### YOUR TASK
Return every record exactly as written.
-*-*-
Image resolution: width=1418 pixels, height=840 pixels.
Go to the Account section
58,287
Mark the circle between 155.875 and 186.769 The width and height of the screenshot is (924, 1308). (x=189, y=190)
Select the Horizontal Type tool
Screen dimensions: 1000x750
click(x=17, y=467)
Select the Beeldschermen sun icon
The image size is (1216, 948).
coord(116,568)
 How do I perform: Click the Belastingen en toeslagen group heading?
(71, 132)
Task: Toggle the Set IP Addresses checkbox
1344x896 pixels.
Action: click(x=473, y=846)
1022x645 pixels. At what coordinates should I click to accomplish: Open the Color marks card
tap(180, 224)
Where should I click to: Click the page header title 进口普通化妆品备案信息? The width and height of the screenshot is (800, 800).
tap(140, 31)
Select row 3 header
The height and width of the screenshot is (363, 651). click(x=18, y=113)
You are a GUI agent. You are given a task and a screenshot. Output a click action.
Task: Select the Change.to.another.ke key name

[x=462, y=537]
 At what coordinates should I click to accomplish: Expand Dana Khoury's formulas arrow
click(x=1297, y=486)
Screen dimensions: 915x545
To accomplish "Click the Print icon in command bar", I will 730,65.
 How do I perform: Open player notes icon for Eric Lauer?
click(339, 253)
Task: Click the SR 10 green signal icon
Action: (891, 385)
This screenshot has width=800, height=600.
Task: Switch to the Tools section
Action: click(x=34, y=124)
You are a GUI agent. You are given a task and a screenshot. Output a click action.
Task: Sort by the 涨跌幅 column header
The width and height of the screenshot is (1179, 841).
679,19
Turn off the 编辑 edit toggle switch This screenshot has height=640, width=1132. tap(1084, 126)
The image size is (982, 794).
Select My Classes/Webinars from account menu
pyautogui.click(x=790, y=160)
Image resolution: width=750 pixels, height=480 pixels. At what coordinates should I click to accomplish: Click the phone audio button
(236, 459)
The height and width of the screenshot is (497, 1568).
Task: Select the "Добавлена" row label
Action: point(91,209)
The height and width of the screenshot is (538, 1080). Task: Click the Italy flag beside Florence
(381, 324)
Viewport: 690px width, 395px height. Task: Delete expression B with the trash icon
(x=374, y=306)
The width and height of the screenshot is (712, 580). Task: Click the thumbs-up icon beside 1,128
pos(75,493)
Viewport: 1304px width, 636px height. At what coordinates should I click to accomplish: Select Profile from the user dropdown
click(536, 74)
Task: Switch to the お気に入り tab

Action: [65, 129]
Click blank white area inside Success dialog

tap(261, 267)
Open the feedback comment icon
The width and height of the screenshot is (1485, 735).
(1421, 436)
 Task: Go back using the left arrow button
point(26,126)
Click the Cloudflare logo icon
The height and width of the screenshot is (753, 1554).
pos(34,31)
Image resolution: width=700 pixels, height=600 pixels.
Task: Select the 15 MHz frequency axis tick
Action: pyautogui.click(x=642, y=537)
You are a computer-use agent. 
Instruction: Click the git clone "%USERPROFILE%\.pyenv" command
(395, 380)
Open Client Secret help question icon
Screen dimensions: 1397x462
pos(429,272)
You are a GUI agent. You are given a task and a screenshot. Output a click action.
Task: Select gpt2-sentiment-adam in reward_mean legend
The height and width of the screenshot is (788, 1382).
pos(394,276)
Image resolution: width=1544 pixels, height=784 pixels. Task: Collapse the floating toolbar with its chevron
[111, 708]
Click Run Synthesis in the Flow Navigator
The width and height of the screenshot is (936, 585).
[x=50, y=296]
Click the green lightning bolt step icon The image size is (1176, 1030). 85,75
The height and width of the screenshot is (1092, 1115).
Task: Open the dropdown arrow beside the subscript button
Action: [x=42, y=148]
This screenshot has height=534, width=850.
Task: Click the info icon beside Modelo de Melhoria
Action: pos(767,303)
-*-*-
### ANSWER
Image resolution: width=1418 pixels, height=840 pixels.
Go to the Account section
58,287
Mark the circle between 155.875 and 186.769 The width and height of the screenshot is (924, 1308). (x=189, y=190)
Select the Horizontal Type tool
Screen dimensions: 1000x750
click(x=17, y=467)
Select the Beeldschermen sun icon
The image size is (1216, 948).
coord(116,568)
 How do I perform: Click the Belastingen en toeslagen group heading?
(71, 132)
Task: Toggle the Set IP Addresses checkbox
1344x896 pixels.
Action: click(x=473, y=846)
1022x645 pixels. At what coordinates should I click to accomplish: Open the Color marks card
tap(180, 224)
Where should I click to: Click the page header title 进口普通化妆品备案信息? The width and height of the screenshot is (800, 800).
tap(140, 31)
Select row 3 header
The height and width of the screenshot is (363, 651). click(x=18, y=113)
You are a GUI agent. You are given a task and a screenshot. Output a click action.
Task: Select the Change.to.another.ke key name

[x=462, y=537]
 At what coordinates should I click to accomplish: Expand Dana Khoury's formulas arrow
click(x=1297, y=486)
Screen dimensions: 915x545
To accomplish "Click the Print icon in command bar", I will 730,65.
 How do I perform: Open player notes icon for Eric Lauer?
click(339, 253)
Task: Click the SR 10 green signal icon
Action: (891, 385)
This screenshot has width=800, height=600.
Task: Switch to the Tools section
Action: click(x=34, y=124)
You are a GUI agent. You are given a task and a screenshot. Output a click action.
Task: Sort by the 涨跌幅 column header
The width and height of the screenshot is (1179, 841).
679,19
Turn off the 编辑 edit toggle switch This screenshot has height=640, width=1132. tap(1084, 126)
The image size is (982, 794).
Select My Classes/Webinars from account menu
pyautogui.click(x=790, y=160)
Image resolution: width=750 pixels, height=480 pixels. At what coordinates should I click to accomplish: Click the phone audio button
(236, 459)
The height and width of the screenshot is (497, 1568).
Task: Select the "Добавлена" row label
Action: point(91,209)
The height and width of the screenshot is (538, 1080). Task: Click the Italy flag beside Florence
(381, 324)
Viewport: 690px width, 395px height. Task: Delete expression B with the trash icon
(x=374, y=306)
The width and height of the screenshot is (712, 580). Task: Click the thumbs-up icon beside 1,128
pos(75,493)
Viewport: 1304px width, 636px height. At what coordinates should I click to accomplish: Select Profile from the user dropdown
click(536, 74)
Task: Switch to the お気に入り tab

Action: [65, 129]
Click blank white area inside Success dialog

tap(261, 267)
Open the feedback comment icon
The width and height of the screenshot is (1485, 735).
(1421, 436)
 Task: Go back using the left arrow button
point(26,126)
Click the Cloudflare logo icon
The height and width of the screenshot is (753, 1554).
pos(34,31)
Image resolution: width=700 pixels, height=600 pixels.
Task: Select the 15 MHz frequency axis tick
Action: pyautogui.click(x=642, y=537)
You are a computer-use agent. 
Instruction: Click the git clone "%USERPROFILE%\.pyenv" command
(395, 380)
Open Client Secret help question icon
Screen dimensions: 1397x462
pos(429,272)
You are a GUI agent. You are given a task and a screenshot. Output a click action.
Task: Select gpt2-sentiment-adam in reward_mean legend
The height and width of the screenshot is (788, 1382).
pos(394,276)
Image resolution: width=1544 pixels, height=784 pixels. Task: Collapse the floating toolbar with its chevron
[111, 708]
Click Run Synthesis in the Flow Navigator
The width and height of the screenshot is (936, 585).
[x=50, y=296]
Click the green lightning bolt step icon The image size is (1176, 1030). 85,75
The height and width of the screenshot is (1092, 1115).
Task: Open the dropdown arrow beside the subscript button
Action: [x=42, y=148]
This screenshot has height=534, width=850.
Task: Click the info icon beside Modelo de Melhoria
Action: pos(767,303)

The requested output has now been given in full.